## WHAT IS BEING ASKED
The output is the lines below from the one with "Artículos y Videocolumnas (231, 80)" through the one with "Inicio (118, 5)", both included, printed exactly and with no other line.

## DATA UNDER STUDY
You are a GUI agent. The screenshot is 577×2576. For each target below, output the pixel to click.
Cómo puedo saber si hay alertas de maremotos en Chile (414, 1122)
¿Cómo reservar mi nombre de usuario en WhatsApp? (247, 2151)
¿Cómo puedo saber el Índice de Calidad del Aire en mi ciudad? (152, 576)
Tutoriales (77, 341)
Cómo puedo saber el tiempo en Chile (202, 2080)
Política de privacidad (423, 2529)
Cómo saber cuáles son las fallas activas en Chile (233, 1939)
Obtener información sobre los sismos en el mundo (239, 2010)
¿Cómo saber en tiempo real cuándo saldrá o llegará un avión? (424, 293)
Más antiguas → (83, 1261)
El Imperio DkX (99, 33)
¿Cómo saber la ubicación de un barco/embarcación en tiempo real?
* * *
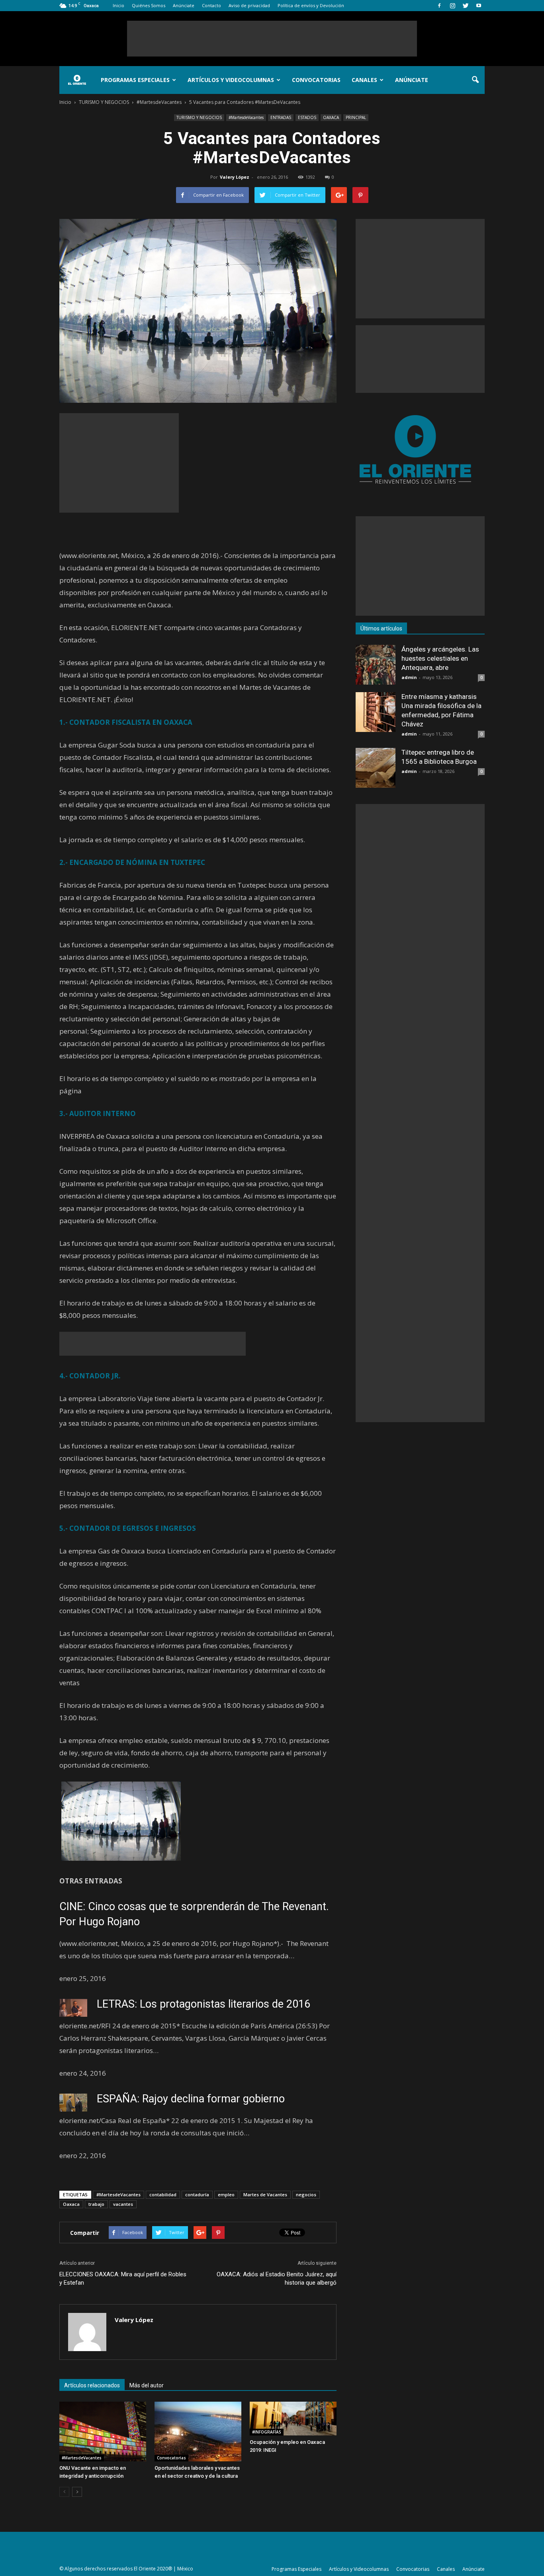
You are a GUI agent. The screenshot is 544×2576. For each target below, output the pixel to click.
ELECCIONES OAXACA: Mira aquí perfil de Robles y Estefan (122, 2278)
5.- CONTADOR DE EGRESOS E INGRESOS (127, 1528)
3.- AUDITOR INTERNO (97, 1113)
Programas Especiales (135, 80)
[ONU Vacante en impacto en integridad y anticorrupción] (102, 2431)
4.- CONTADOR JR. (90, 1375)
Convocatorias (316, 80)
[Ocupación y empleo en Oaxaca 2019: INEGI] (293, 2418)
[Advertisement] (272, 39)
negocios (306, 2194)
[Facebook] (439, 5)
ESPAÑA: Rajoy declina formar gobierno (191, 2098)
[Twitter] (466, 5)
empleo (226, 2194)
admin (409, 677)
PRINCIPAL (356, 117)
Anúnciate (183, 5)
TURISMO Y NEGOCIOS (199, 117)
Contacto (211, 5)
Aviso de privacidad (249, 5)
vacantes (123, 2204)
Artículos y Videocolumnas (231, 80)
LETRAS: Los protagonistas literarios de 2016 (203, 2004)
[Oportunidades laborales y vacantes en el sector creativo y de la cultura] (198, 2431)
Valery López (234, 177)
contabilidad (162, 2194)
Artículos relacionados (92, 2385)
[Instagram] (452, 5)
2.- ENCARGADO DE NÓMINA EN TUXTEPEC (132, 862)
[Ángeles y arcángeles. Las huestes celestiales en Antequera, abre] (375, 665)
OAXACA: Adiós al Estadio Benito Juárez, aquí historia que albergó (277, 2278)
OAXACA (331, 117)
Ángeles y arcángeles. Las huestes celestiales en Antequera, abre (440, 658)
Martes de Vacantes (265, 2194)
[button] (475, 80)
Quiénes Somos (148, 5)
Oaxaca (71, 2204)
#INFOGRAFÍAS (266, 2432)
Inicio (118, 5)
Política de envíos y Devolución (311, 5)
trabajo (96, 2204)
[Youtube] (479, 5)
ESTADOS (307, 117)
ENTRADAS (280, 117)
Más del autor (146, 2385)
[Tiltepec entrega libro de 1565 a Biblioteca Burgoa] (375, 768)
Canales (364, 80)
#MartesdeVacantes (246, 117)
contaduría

## ANSWER BOX
Artículos y Videocolumnas (231, 80)
LETRAS: Los protagonistas literarios de 2016 (203, 2004)
[Oportunidades laborales y vacantes en el sector creativo y de la cultura] (198, 2431)
Valery López (234, 177)
contabilidad (162, 2194)
Artículos relacionados (92, 2385)
[Instagram] (452, 5)
2.- ENCARGADO DE NÓMINA EN TUXTEPEC (132, 862)
[Ángeles y arcángeles. Las huestes celestiales en Antequera, abre] (375, 665)
OAXACA: Adiós al Estadio Benito Juárez, aquí historia que albergó (277, 2278)
OAXACA (331, 117)
Ángeles y arcángeles. Las huestes celestiales en Antequera, abre (440, 658)
Martes de Vacantes (265, 2194)
[button] (475, 80)
Quiénes Somos (148, 5)
Oaxaca (71, 2204)
#INFOGRAFÍAS (266, 2432)
Inicio (118, 5)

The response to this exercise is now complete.